É curioso que, sendo adepto do parlamentarismo, Bolívar Lamounier julgue abusivo que pelo recall não só possa ser revogado o mandato dos chefes de Executivo e dos senadores mas também ser dissolvida a Câmara dos Deputados.

No parlamentarismo, a dissolução do Parlamento ocorre por decisão solitária do chefe de Estado. No nosso projeto, patrocinado no Senado por Eduardo Suplicy (PT-SP) e Pedro Simon (PMDB-RS), a dissolução da Câmara dos Deputados obedece, muito mais democraticamente, à iniciativa do próprio povo.

Feitos esses esclarecimentos, parece-nos despropositado o receio de que as idéias constantes do projeto da OAB "desemboquem num populismo autoritário semelhante ao regime bolivariano do coronel Hugo Chávez".

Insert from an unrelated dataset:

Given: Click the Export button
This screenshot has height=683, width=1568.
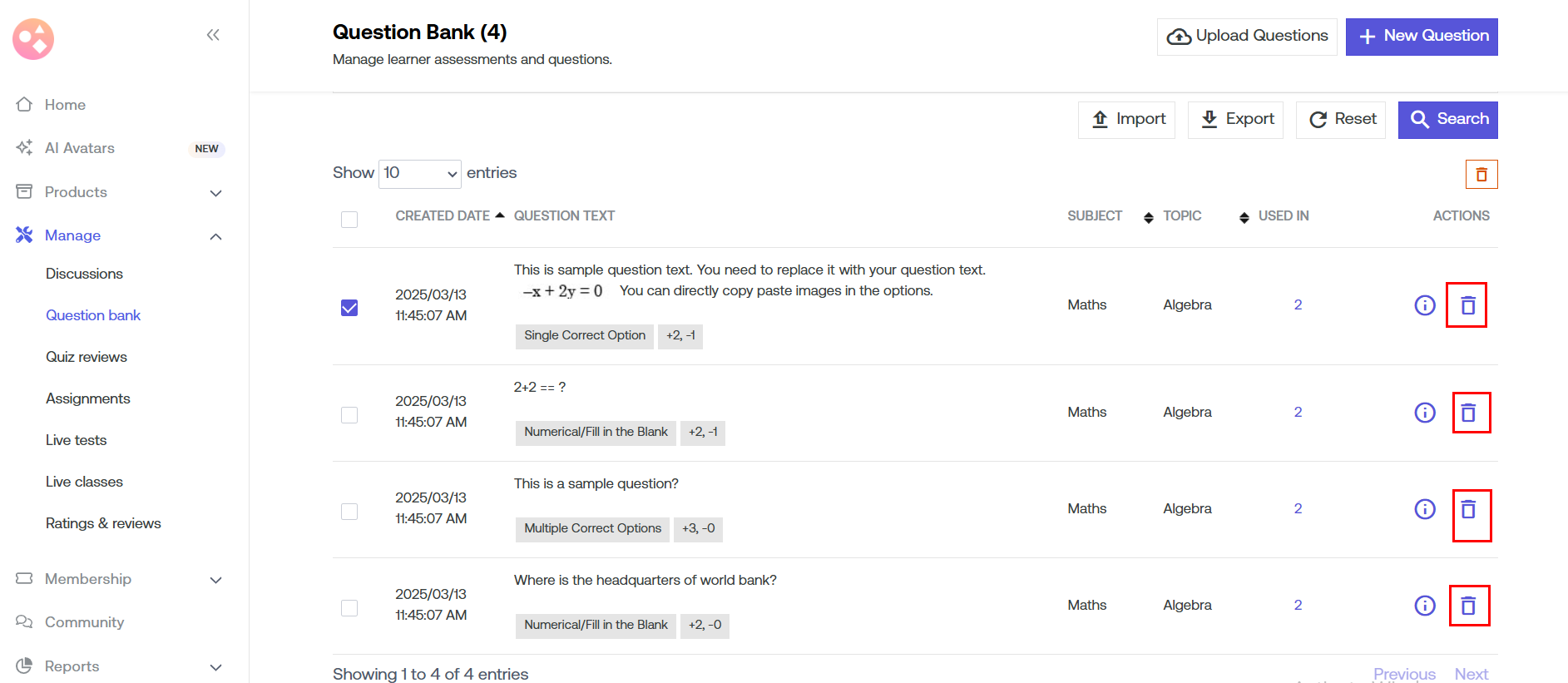Looking at the screenshot, I should click(1235, 120).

Ao que nos conste, não foi Chávez quem inventou os instrumentos da democracia direta, que remontam às origens da própria democracia -e que, no Brasil, foram acionados com êxito diversas vezes no curso da história recente. A Constituição de 1988 os estabelece, em seu artigo 14.

Em 1962, o povo foi chamado a manifestar-se a respeito do sistema de governo. A renúncia de Jânio Quadros, um ano antes, havia imposto ao país um arremedo de parlamentarismo para negar ao vice-presidente João Goulart, eleito no sistema presidencialista, o direito de governar. Era uma manobra golpista. Em plebiscito, o povo disse não ao golpe.

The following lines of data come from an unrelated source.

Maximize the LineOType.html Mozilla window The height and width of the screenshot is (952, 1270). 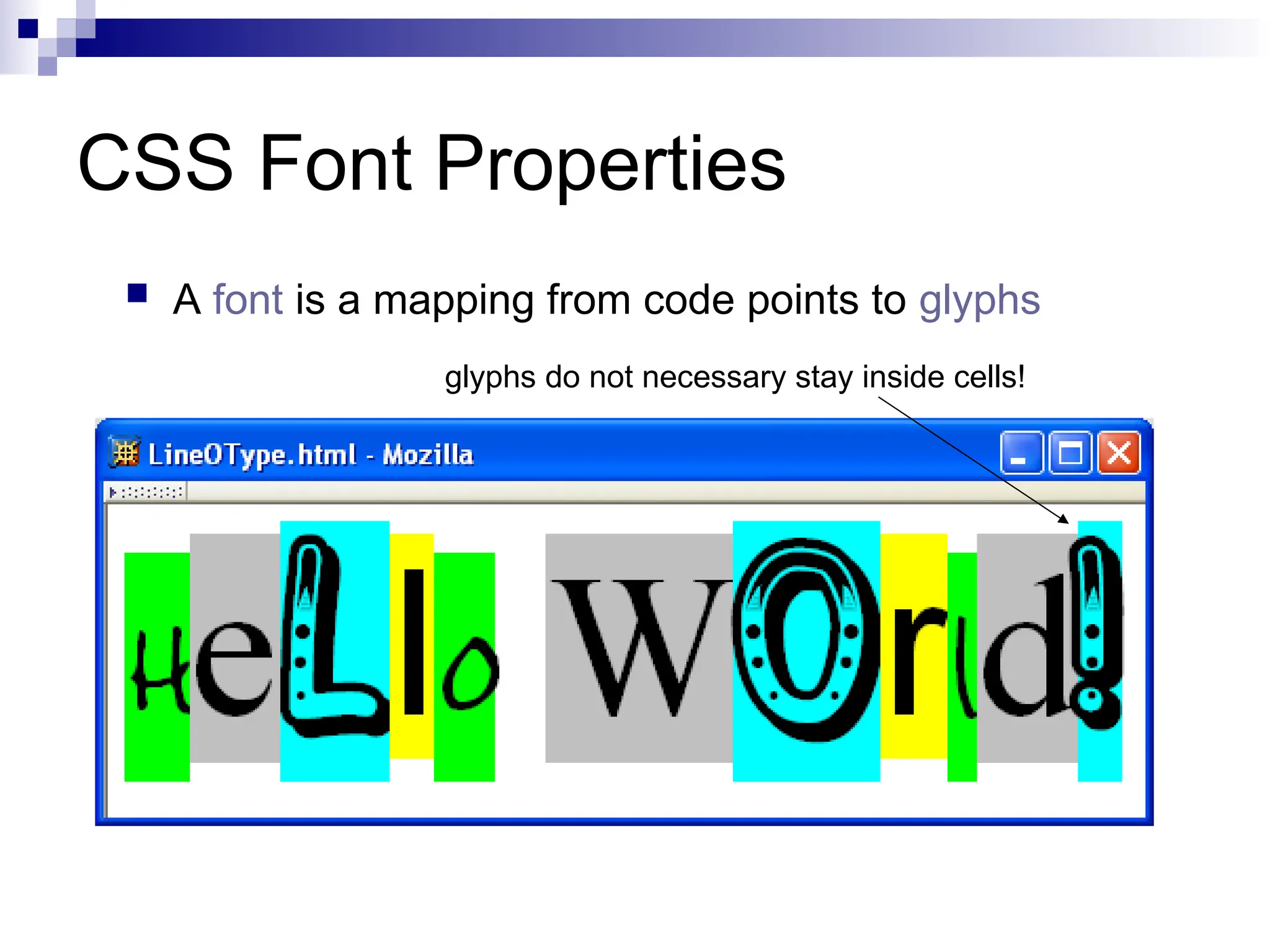[x=1070, y=453]
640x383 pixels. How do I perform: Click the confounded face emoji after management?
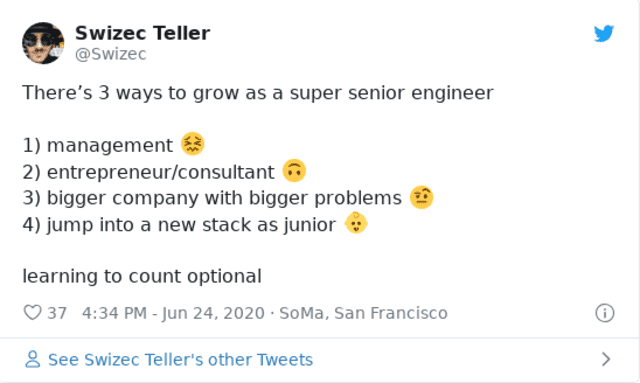pos(193,144)
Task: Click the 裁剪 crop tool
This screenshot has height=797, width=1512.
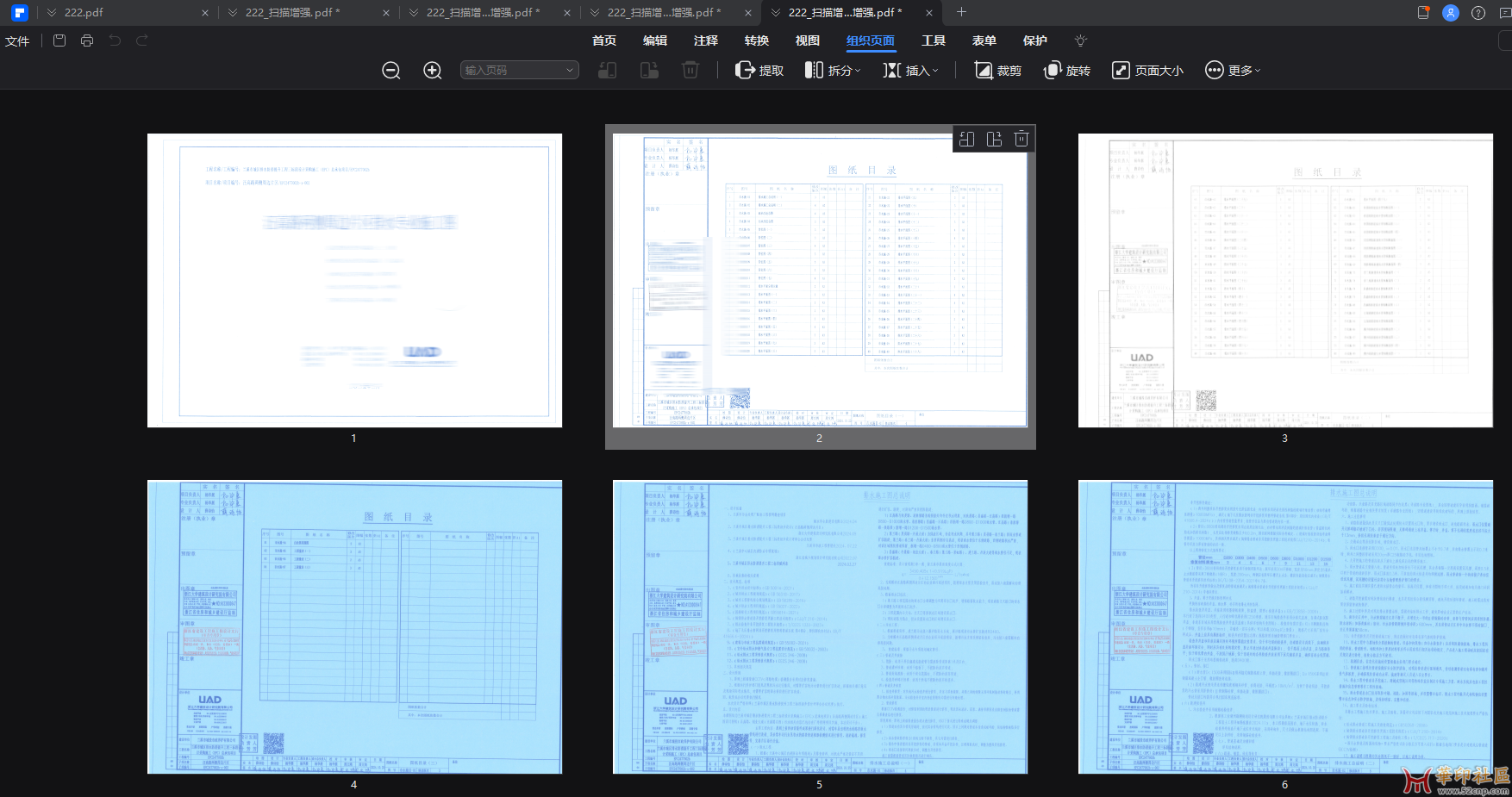Action: (x=998, y=71)
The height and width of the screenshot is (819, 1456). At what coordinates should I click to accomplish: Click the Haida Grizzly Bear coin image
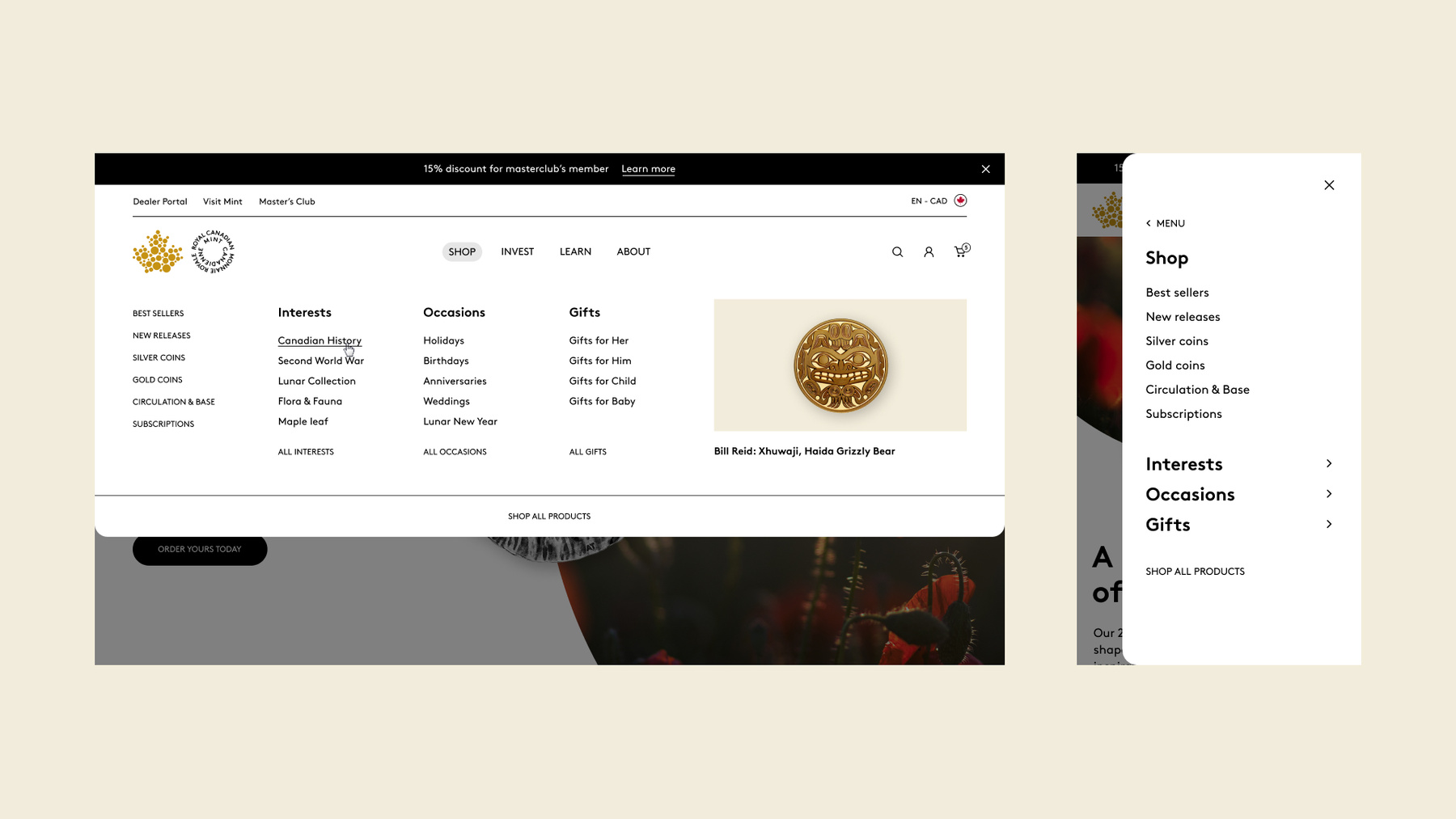coord(840,365)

Em 1992, por imposição da Constituição de 1988, o povo foi novamente chamado a optar entre o regime (monárquico ou republicano) e o sistema (presidencialista ou parlamentarista) de governo. Optou pela república e pelo presidencialismo. Há dois anos, manifestou-se, em referendo, contrário à proposta que proibia o comércio de armas de fogo no Brasil. Deixou claro que não confia na eficiência da segurança que o Estado lhe oferece.

Concorde-se ou não, votou consciente e deu seu recado.

Para que esses instrumentos, que colocam o povo no centro das decisões nacionais, não sejam pervertidos em seus propósitos, podem-se acrescentar outras garantias. Uma delas: excluir de consulta direta as cláusulas pétreas constitucionais, como a república, a federação, a democracia, a periodicidade dos mandatos e a ampliação da reeleição."